> What the task asks:
If a line in the entries below includes "value", show that line.

▬▬▬▬▬▬

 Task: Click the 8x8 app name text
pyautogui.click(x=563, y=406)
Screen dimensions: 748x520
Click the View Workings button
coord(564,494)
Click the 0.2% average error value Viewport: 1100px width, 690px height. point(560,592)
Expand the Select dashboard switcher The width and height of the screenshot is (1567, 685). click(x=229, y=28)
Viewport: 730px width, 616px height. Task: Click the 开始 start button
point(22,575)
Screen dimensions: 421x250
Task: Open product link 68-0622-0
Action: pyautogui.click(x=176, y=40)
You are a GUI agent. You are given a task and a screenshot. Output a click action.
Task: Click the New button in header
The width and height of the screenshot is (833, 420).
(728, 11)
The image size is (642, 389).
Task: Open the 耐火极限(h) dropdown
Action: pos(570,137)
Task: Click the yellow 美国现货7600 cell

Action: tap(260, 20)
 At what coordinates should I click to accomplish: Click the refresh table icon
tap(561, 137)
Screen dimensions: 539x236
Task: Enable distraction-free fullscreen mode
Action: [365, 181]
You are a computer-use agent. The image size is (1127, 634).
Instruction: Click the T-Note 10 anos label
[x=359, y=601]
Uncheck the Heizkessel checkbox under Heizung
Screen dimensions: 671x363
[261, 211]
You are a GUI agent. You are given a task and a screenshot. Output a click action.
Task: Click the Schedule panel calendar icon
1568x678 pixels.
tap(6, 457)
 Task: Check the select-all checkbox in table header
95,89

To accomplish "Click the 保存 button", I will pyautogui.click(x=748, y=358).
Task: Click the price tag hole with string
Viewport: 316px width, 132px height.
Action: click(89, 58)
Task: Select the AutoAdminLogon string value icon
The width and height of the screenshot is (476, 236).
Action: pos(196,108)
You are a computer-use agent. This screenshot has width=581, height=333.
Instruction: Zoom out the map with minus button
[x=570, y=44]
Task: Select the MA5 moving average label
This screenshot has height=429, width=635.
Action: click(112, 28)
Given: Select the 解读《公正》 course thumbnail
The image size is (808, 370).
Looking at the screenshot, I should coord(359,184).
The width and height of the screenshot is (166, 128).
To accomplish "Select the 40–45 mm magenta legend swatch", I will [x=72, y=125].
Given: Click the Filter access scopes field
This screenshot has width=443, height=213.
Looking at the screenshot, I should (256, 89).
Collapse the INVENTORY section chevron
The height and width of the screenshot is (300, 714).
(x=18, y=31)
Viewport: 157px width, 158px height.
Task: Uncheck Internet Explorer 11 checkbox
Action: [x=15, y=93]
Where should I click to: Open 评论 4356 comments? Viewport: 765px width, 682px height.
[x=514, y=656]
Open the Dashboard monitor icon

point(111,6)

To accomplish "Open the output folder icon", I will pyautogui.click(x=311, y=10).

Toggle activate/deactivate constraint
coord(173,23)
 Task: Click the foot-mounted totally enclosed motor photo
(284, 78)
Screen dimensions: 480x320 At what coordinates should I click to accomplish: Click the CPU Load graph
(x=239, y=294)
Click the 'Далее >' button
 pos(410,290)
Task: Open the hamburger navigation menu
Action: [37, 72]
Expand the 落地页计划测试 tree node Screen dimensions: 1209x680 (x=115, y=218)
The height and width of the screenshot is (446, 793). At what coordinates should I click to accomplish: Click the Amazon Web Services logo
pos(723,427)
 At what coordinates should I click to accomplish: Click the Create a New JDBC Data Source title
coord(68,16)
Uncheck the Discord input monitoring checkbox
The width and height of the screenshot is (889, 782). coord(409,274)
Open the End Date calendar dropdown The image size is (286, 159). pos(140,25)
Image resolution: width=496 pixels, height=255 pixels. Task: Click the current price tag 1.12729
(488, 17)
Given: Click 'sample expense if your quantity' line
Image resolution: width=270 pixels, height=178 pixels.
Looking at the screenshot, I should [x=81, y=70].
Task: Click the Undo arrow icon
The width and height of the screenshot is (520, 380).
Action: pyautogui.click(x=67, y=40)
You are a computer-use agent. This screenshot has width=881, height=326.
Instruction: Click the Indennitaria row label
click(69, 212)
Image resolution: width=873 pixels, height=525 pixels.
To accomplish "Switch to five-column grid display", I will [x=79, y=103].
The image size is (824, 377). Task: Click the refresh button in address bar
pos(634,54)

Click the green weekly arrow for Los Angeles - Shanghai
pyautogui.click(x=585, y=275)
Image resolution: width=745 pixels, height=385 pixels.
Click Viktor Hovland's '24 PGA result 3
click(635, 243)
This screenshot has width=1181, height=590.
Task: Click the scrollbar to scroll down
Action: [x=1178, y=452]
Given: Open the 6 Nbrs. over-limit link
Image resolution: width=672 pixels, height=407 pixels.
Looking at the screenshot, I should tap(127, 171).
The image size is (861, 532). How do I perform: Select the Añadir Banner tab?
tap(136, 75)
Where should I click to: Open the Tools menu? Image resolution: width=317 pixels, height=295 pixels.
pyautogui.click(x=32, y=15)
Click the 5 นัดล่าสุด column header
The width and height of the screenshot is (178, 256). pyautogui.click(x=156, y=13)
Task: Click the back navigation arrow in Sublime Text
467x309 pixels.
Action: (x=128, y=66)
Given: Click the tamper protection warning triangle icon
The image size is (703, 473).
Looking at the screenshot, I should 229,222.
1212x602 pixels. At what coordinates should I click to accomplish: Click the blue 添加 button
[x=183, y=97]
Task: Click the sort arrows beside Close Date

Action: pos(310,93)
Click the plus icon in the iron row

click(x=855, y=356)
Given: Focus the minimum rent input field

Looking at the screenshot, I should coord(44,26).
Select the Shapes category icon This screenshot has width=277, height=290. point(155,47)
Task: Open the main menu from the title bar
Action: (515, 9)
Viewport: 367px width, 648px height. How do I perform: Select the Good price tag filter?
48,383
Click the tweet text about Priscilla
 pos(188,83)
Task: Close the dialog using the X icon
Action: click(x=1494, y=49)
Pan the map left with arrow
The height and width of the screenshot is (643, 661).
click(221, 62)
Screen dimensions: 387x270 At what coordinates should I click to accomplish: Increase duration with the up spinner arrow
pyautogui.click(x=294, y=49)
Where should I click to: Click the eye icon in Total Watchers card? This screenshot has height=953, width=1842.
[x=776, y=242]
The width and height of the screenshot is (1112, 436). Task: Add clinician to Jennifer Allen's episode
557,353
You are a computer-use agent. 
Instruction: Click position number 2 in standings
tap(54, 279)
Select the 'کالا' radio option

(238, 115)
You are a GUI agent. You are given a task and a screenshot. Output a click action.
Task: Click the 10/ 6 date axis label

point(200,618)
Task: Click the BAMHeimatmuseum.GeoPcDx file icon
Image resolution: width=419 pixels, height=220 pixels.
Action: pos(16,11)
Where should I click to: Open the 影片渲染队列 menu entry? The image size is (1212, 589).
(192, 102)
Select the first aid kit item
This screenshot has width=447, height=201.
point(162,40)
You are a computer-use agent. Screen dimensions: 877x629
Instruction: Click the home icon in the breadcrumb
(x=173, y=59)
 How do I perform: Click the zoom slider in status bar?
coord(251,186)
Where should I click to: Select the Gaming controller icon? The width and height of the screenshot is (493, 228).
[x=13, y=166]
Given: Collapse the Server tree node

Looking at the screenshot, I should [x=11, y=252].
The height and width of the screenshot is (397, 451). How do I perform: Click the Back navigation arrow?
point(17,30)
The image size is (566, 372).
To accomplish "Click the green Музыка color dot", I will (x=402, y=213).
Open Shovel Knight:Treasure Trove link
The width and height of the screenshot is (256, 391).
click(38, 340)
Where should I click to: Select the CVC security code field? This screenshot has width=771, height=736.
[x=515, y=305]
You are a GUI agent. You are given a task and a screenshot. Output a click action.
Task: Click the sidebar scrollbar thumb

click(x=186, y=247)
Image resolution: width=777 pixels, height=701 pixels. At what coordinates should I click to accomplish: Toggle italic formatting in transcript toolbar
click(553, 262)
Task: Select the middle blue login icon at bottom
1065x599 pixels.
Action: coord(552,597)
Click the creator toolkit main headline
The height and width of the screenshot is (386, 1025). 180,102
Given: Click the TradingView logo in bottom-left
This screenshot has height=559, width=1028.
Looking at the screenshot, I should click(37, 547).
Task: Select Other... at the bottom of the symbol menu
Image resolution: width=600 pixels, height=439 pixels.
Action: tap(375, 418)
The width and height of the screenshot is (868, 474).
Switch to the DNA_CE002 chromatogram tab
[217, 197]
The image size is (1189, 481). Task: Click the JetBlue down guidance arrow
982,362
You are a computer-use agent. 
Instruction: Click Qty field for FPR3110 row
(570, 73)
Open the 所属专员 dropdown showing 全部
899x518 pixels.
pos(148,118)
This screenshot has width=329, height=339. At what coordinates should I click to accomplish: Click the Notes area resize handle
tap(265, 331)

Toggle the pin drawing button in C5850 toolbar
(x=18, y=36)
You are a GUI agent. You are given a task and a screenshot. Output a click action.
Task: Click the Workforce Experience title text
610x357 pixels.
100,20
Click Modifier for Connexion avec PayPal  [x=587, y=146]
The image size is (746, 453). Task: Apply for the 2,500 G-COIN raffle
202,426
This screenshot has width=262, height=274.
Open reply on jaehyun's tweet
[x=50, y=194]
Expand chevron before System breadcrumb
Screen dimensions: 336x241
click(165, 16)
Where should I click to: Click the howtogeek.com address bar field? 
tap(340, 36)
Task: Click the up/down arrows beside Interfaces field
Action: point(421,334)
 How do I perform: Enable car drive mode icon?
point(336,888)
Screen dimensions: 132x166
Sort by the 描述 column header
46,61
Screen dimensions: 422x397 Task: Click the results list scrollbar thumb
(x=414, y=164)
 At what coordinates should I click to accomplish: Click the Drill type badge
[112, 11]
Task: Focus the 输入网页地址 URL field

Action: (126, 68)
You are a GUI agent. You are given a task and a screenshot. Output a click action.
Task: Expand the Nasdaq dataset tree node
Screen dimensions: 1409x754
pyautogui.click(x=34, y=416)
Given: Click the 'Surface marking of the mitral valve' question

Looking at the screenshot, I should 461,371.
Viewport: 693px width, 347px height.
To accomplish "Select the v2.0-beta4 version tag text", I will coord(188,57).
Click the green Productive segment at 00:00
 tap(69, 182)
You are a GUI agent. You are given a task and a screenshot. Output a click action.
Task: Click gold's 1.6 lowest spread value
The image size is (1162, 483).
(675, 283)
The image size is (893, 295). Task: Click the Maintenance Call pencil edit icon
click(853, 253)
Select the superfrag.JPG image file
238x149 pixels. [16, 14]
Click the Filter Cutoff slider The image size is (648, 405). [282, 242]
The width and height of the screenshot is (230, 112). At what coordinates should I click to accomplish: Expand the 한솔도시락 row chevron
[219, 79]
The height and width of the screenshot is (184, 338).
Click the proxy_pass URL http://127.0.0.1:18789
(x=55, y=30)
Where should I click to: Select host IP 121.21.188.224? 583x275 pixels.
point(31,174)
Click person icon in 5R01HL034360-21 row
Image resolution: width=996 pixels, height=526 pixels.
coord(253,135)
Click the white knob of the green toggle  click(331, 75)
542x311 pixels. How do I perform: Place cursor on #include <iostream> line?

▬▬▬▬▬▬

> Exercise answer:
Click the 0.2% average error value Viewport: 1100px width, 690px height. point(560,592)
Task: Select the AutoAdminLogon string value icon
Task: Click gold's 1.6 lowest spread value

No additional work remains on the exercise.